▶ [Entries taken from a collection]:
+ + + +

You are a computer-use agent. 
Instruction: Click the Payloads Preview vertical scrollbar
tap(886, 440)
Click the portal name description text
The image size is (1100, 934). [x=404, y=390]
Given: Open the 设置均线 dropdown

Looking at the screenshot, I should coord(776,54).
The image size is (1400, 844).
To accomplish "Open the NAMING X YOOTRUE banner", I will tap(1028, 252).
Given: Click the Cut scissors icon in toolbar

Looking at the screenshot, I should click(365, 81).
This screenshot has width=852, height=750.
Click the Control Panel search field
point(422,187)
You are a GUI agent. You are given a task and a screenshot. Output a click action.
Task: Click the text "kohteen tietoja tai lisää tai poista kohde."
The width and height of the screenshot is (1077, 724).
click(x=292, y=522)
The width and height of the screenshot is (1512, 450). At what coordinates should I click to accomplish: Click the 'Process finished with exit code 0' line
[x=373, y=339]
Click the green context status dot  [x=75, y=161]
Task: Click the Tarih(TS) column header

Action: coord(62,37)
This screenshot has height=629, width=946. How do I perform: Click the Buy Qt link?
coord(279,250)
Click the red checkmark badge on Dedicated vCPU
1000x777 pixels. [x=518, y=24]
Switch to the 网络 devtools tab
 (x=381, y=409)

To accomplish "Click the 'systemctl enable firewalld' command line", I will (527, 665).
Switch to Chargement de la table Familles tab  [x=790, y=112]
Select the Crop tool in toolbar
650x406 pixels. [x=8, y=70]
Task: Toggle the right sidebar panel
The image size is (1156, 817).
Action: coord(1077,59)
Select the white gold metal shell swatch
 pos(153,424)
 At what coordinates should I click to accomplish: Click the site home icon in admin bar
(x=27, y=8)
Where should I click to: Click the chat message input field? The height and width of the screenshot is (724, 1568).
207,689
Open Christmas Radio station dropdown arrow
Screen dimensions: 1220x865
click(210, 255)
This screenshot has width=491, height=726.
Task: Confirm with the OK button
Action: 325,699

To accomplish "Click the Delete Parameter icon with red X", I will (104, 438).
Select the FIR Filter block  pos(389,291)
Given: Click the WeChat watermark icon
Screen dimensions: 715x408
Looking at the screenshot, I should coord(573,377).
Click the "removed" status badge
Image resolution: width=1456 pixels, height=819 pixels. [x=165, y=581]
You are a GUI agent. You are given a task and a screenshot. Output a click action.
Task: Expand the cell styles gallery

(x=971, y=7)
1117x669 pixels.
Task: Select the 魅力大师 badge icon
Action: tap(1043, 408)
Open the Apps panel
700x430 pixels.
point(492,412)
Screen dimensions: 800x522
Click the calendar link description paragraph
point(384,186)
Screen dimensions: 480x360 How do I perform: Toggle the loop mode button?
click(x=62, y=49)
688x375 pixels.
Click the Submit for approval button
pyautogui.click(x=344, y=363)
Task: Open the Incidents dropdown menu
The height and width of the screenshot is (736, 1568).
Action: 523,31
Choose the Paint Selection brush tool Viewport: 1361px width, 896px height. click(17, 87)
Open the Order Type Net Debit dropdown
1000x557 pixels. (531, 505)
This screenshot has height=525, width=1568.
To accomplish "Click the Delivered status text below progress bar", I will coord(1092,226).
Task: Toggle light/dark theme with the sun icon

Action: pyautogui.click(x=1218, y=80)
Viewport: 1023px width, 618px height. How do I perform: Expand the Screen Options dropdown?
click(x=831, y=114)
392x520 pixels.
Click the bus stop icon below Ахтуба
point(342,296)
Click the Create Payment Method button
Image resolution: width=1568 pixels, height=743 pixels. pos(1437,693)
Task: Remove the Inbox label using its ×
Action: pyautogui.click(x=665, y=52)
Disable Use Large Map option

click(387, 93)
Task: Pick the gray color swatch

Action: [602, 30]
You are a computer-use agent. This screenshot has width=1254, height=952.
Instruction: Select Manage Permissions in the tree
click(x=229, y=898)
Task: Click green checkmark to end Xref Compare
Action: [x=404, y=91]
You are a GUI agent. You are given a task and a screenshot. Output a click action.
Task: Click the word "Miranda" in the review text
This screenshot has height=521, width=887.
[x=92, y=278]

+ + + +

Repeat each record verbatim.

You are a computer-use agent. 
Instruction: Click the Payloads Preview vertical scrollbar
tap(886, 440)
Click the portal name description text
The image size is (1100, 934). [x=404, y=390]
Given: Open the 设置均线 dropdown

Looking at the screenshot, I should coord(776,54).
The image size is (1400, 844).
To accomplish "Open the NAMING X YOOTRUE banner", I will tap(1028, 252).
Given: Click the Cut scissors icon in toolbar

Looking at the screenshot, I should click(365, 81).
This screenshot has width=852, height=750.
Click the Control Panel search field
point(422,187)
You are a GUI agent. You are given a task and a screenshot. Output a click action.
Task: Click the text "kohteen tietoja tai lisää tai poista kohde."
The width and height of the screenshot is (1077, 724).
click(x=292, y=522)
The width and height of the screenshot is (1512, 450). At what coordinates should I click to accomplish: Click the 'Process finished with exit code 0' line
[x=373, y=339]
Click the green context status dot  [x=75, y=161]
Task: Click the Tarih(TS) column header

Action: coord(62,37)
This screenshot has height=629, width=946. How do I perform: Click the Buy Qt link?
coord(279,250)
Click the red checkmark badge on Dedicated vCPU
1000x777 pixels. [x=518, y=24]
Switch to the 网络 devtools tab
 (x=381, y=409)

To accomplish "Click the 'systemctl enable firewalld' command line", I will (527, 665).
Switch to Chargement de la table Familles tab  [x=790, y=112]
Select the Crop tool in toolbar
650x406 pixels. [x=8, y=70]
Task: Toggle the right sidebar panel
The image size is (1156, 817).
Action: coord(1077,59)
Select the white gold metal shell swatch
 pos(153,424)
 At what coordinates should I click to accomplish: Click the site home icon in admin bar
(x=27, y=8)
Where should I click to: Click the chat message input field? The height and width of the screenshot is (724, 1568).
207,689
Open Christmas Radio station dropdown arrow
Screen dimensions: 1220x865
click(210, 255)
This screenshot has width=491, height=726.
Task: Confirm with the OK button
Action: 325,699

To accomplish "Click the Delete Parameter icon with red X", I will (104, 438).
Select the FIR Filter block  pos(389,291)
Given: Click the WeChat watermark icon
Screen dimensions: 715x408
Looking at the screenshot, I should coord(573,377).
Click the "removed" status badge
Image resolution: width=1456 pixels, height=819 pixels. [x=165, y=581]
You are a GUI agent. You are given a task and a screenshot. Output a click action.
Task: Expand the cell styles gallery

(x=971, y=7)
1117x669 pixels.
Task: Select the 魅力大师 badge icon
Action: tap(1043, 408)
Open the Apps panel
700x430 pixels.
point(492,412)
Screen dimensions: 800x522
Click the calendar link description paragraph
point(384,186)
Screen dimensions: 480x360 How do I perform: Toggle the loop mode button?
click(x=62, y=49)
688x375 pixels.
Click the Submit for approval button
pyautogui.click(x=344, y=363)
Task: Open the Incidents dropdown menu
The height and width of the screenshot is (736, 1568).
Action: 523,31
Choose the Paint Selection brush tool Viewport: 1361px width, 896px height. click(17, 87)
Open the Order Type Net Debit dropdown
1000x557 pixels. (531, 505)
This screenshot has height=525, width=1568.
To accomplish "Click the Delivered status text below progress bar", I will coord(1092,226).
Task: Toggle light/dark theme with the sun icon

Action: pyautogui.click(x=1218, y=80)
Viewport: 1023px width, 618px height. How do I perform: Expand the Screen Options dropdown?
click(x=831, y=114)
392x520 pixels.
Click the bus stop icon below Ахтуба
point(342,296)
Click the Create Payment Method button
Image resolution: width=1568 pixels, height=743 pixels. pos(1437,693)
Task: Remove the Inbox label using its ×
Action: pyautogui.click(x=665, y=52)
Disable Use Large Map option

click(387, 93)
Task: Pick the gray color swatch

Action: [602, 30]
You are a computer-use agent. This screenshot has width=1254, height=952.
Instruction: Select Manage Permissions in the tree
click(x=229, y=898)
Task: Click green checkmark to end Xref Compare
Action: [x=404, y=91]
You are a GUI agent. You are given a task and a screenshot. Output a click action.
Task: Click the word "Miranda" in the review text
This screenshot has height=521, width=887.
[x=92, y=278]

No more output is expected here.